_Material supplied:_
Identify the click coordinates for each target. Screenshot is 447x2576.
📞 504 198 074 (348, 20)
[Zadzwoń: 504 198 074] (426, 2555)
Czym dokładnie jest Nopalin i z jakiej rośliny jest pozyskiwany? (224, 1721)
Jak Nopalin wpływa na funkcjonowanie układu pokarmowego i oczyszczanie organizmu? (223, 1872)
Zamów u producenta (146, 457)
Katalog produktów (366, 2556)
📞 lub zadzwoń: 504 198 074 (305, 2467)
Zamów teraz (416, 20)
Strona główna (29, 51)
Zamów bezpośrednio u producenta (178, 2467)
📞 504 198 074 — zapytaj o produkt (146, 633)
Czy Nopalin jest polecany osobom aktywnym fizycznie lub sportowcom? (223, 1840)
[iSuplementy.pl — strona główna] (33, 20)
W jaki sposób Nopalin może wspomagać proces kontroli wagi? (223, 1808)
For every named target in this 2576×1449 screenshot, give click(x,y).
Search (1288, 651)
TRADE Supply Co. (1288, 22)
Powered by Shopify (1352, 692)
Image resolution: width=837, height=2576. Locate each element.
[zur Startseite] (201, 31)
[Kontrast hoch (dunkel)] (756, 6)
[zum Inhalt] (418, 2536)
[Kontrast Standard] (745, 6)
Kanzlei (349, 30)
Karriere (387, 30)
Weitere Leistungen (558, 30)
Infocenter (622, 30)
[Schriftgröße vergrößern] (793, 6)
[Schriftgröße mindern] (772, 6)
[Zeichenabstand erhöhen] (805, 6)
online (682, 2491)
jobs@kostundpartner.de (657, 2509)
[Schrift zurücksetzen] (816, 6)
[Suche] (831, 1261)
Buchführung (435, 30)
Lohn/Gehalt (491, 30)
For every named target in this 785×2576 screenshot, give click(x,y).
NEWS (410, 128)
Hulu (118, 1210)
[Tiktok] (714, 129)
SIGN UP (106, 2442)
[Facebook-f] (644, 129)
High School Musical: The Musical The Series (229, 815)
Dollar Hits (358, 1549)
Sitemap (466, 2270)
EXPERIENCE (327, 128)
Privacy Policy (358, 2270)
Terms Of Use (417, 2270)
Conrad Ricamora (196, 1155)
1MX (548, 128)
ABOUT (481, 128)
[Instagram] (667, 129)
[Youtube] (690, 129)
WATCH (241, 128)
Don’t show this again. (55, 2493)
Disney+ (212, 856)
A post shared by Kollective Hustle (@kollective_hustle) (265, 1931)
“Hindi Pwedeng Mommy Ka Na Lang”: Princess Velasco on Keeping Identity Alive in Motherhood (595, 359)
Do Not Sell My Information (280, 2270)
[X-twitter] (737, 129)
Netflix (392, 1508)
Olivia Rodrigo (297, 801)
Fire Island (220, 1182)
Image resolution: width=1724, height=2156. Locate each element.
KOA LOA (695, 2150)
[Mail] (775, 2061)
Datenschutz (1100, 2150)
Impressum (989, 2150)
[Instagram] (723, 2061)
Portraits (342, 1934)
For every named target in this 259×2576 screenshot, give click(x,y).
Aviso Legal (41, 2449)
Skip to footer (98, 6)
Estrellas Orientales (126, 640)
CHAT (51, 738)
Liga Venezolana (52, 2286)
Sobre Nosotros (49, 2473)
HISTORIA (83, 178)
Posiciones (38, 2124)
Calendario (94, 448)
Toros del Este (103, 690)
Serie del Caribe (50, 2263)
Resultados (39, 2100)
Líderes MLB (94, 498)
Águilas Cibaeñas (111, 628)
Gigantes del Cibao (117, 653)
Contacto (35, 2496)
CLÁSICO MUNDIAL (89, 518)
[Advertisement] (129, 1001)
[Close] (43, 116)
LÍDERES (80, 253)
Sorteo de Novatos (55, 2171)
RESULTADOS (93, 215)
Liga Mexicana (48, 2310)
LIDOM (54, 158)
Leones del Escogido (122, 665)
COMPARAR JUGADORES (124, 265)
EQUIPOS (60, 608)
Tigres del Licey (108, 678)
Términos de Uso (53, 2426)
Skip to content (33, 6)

_Exercise brief:_ Find and show each line of the listing with the word "Zamów".

_Answer to this problem:_
Zamów u producenta (146, 457)
Zamów teraz (416, 20)
Zamów bezpośrednio u producenta (178, 2467)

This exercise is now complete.